Some writers come across as arrogant and self-absorbed, others as completely workmanlike (the tireless P.G. Wodehouse, for example, back in the ‘90s), while others live up to their less-sterling reputations (Raymond Carver on teaching at the Iowa Writer’s Conference: “The entire time [John Cheever and I] were there... I don’t think either of us ever took the covers off our typewriters. We made trips to a liquor store twice a week in my car.”).
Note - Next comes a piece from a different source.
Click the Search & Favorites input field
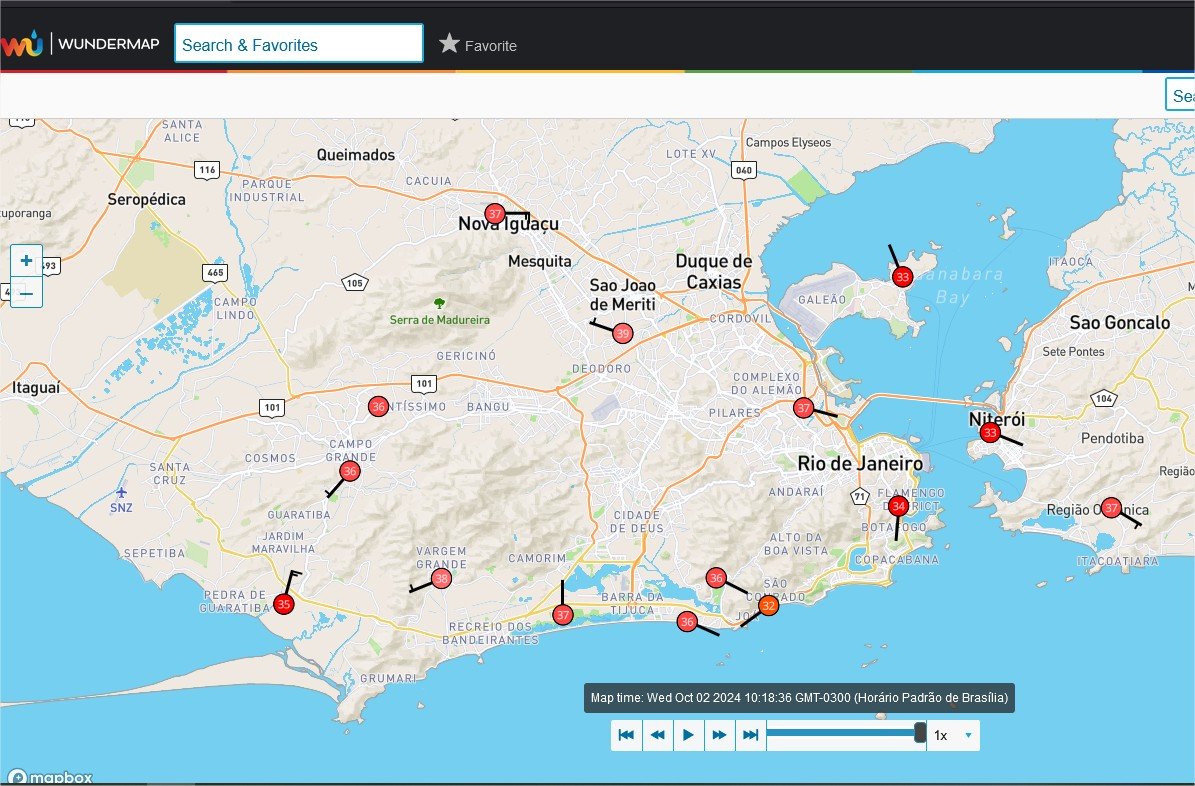This screenshot has height=786, width=1195. (298, 44)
The nice thing about the Paris Review Archives is it gives a little boost to would-be writers — like the literary equivalent of defibrillator panels straight to the writing muscles. You find yourself surprised, and heartened, to discover that these successful and great writers are actually kind of normal, and seem to like what their doing. They come across as committed to the craft, despite all the agonies and doubts and distractions the world has to offer. They mostly seem happy in their work. Something perhaps we should all aspire to achieve.